En 2013, Romain lance son activité avec son frère Alexandre et ouvre sa propre maison de couture. « Nous vivons en famille une aventure formidable », poursuit-il. Alors que son frère de 22 ans s’occupe de la gestion de l’entreprise, lui se concentre sur la partie création. Il collabore avec de grands noms de la couture, comme Saint James et cherche à donner du sens à son travail, ayant à cœur d’aider les plus fragiles, en particulier les personnes âgées ou handicapées.
« À l’école, on n’apprend pas à dire qu’on a besoin de tout le monde.

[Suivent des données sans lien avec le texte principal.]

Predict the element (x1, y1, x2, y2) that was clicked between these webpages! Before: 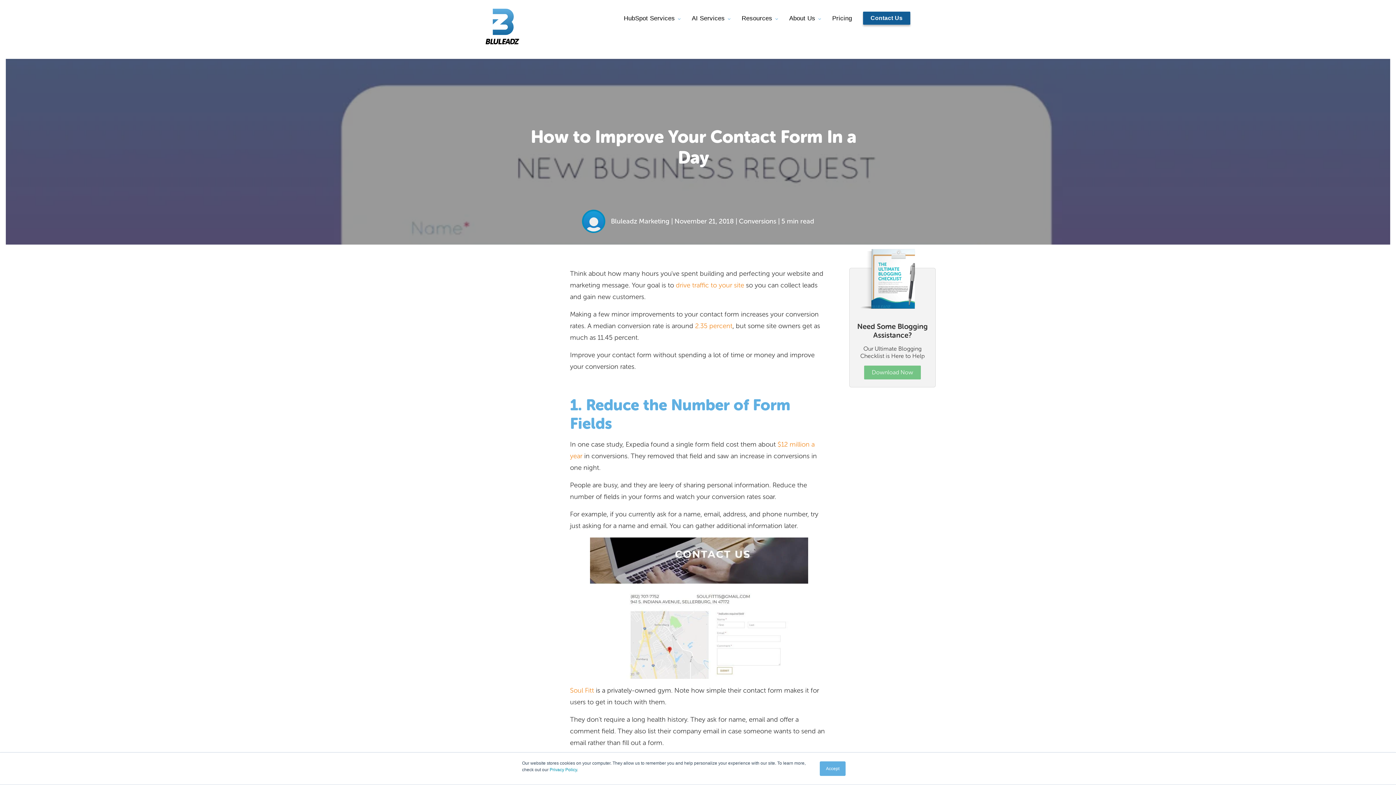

J’ai vraiment des valeurs ancrées dont je me sers tous les jours. J’ai la chance de pouvoir allier mode et côté humain ». Cet artiste hors norme cherche à donner de l’humanité à ses créations. Il a ainsi créé toute une gamme de vêtements pour des personnes avec un handicap physique, comme une robe de mariée pour une femme en fauteuil roulant. « Je veux changer le regard des gens et, pour cela, il y a un certain nombre de marches à franchir », explique-t-il à Aleteia.
« Avec ma sensibilité, j’aspire à tout le contraire d’un “monde sans différence” qui sous-entendrait qu’il faut les cacher, ne pas en parler, pour ne pas les faire exister. Ma volonté est bien de proposer des vêtements qui correspondent à chaque personne, quelle que soit sa morphologie, voire son handicap éventuel », peut-on lire dans son livre. « J’ai une perception de la différence qui est tellement naturelle que tout cela se fait sans tension, avec respect. J’ai vécu la différence de l’intérieur. »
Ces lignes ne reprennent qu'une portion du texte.